5分も走らないうちに旭平展望台という看板があり駐車場もあった。

ちょうど展望台から戻ってきた数人のグループに、どのくらい歩きますか?と聞いたらすぐです。すぐそこ!とおっしゃるのでバイクを降りて行くことにする。

樹木のトンネルをくぐるように歩くと行く途中日本軍の廃墟施設があった。

 

Dsc08870

 

こういう場所は僕はダメで、霊に取り憑かれやすいのだ。

こんな話をすると信じない方は笑うだろうが、かつて何度か取り憑かれてひどい目に遭っている。その度に除霊をした経験があるのだ。
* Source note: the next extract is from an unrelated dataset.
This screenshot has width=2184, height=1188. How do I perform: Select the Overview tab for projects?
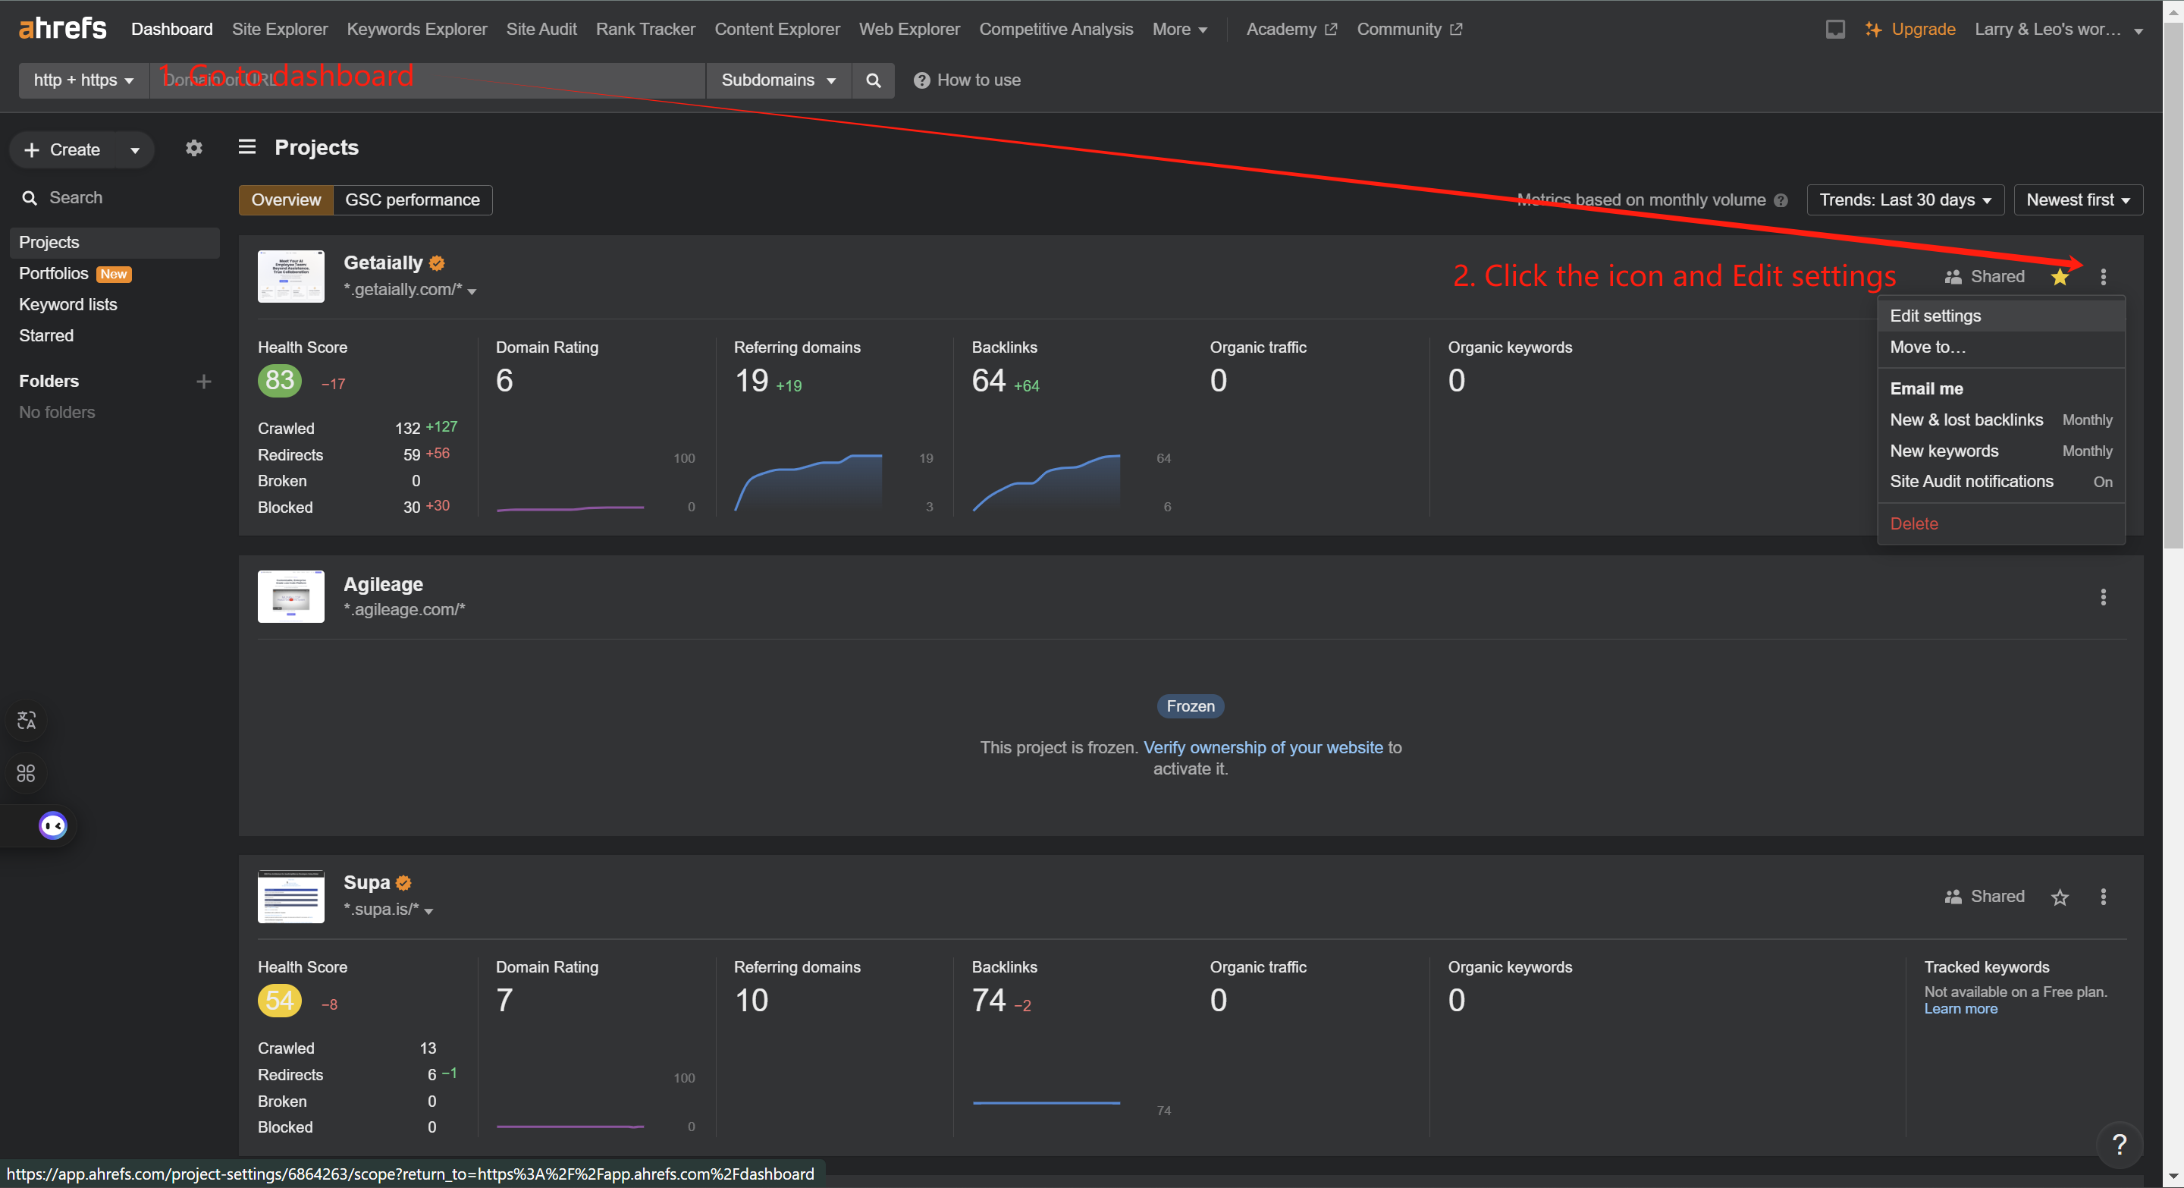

恐る恐る写真を一枚撮ったが気味悪く背筋がゾクゾクしてきたので、ヤバイヤバイと取り憑かれないように足早に通り過ぎた。

Dsc08878

するとすぐに岬に出てここもなかなかの景観。山の緑と海、空の青、白い雲が素晴らしい。

見慣れない草花が咲いていたので写真を撮る。

ここにも廃墟が一つあったので早々に退散する。

 

Dsc08885

 

戻るときには足早に念仏を念じながら廃墟を通り過ぎた。

駐車場まで戻ったら入り口に慰霊碑があったので念入りに拝んだ。

 

またまたバイクにまたがるとゆるい上り下りのワインディングロードを気分良く走る。するとすぐに長崎展望台というところに出た。

 

先ほどのグループがいらして、再びご挨拶する。

岬まで少し歩くとなかなかの眺望が見られた。

眼下に大きな湾と岬が見えて美しい景色を作り出している。そばにいたグループの一人が、「ここからあの岬までロープウェイをかけよう、って石原元知事が言ったらしいのよ」と話していた。

Dsc08889

こんな美しいところにロープウェイをかけて台無しにするなんて、どういう感性の持ち主なのか?と僕は呆れた。

 

雲が出始め、ギリギリ陽のあたっているタイミングで写真を撮る事ができた。

海や空の青に溶け込むような青いラベンダーの様な花が咲いていた。シチヘンゲもあちこちに自生していた。

 

駐車場に戻ると2時近くになったので山をそのまま降りる。

 

下り道のワインディング・ロードは自分のMT09で走りたかったなあ。原チャリではスピードは出ない、安定はしない、クラッチがない、シフトダウンもできないで無い無い尽くしで怖かった。

 

山を降りて街にでて宿に戻りシャワーを浴びてスッキリする。

着替えてさっぱりしたところでバイクとシュノーケルを返す。

その前にガソリンを入れに行ったのだが、うっかりヘルメットを被流のを忘れてスタンドまで走ってしまった。

ガソリンスタンドのおばちゃんに「あんた、ヘルメット!」と言われて気づいた。

ガソリン代は1リットルも走らず140円。島のガソリンは高いのだが、一日借りて140円は安い。

 

小笠原観光にバイクを返しに行ったら、店のおっさんが俺のユニクロTシャツ見て、あ、アメリカ盤ですね、とTシャツにプリントされたビートルズのアメリカ版のレコードジャケットであるmeet the beatlesのジャケット写真を見ていった。

 

「これユニクロだよ」と返事したら驚いてた。三年くらい前に出たので買ったのだがすぐに売り切れてた記憶がある。

 

宿に戻りビールを飲む。ロング缶を二本飲んで酔っ払う。

明日からは乗合戦で釣りをする予定なので、釣り用にシステムを組んだ。

そのあと一寝入り。枝豆とカップラーメンで腹を満たし夕食。

 

7時からは星空を見るツアーへ。

集合場所からガイドさんの運転で10分ほど走り山の上のある場所へ着く。

まだ薄暮の空にポツポツと星が見える程度だったが、参加者4人にゴザが配られ、これを敷いて寝転んで空を見上げる。

 

やがて空は暗くなり星が瞬き出す。目も暗さに慣れて瞳孔が開き保地をよく捉えられるようになる。

真上に北斗七星が見えた。やがて雲のようにぼんやりと霞んだものが見えてくる。これが天の川だ。

これが素晴らしかった。ガイドさんの案内で星座の説明を聞いたり、質問したり。

天の川をはっきり見たのは初めてではなかろうか?子供の頃に見えた記憶がおぼろげにあるのだが、はっきりは覚えていない。

さそり座も初めて見た。本土で見るよりもずっと高い位置に見えた。初めてづくしで感動する。

ツアー会社たびんちゅさんのガイドもなかなかよかった。

Img_0160

ひとしきり満天の星空を見た後は望遠鏡を設置してビッグバンのあったあたりの星や織姫、彦星などをみる。

最後に記念撮影をしていただき二時間ほどでツアーは終わり帰路に着いた。

 

小笠原の自然といえば海のことしか知らなかった僕だが、今日一日で山にサンゴの海に星空にと新たな魅力、しかもどれも素晴らしく美しいものを体験してお腹いっぱいになってしまった。

あまりにも濃い体験だったので頭の中の整理がつかず、更新しようと思っていたブログを書くことができずに寝てしまった。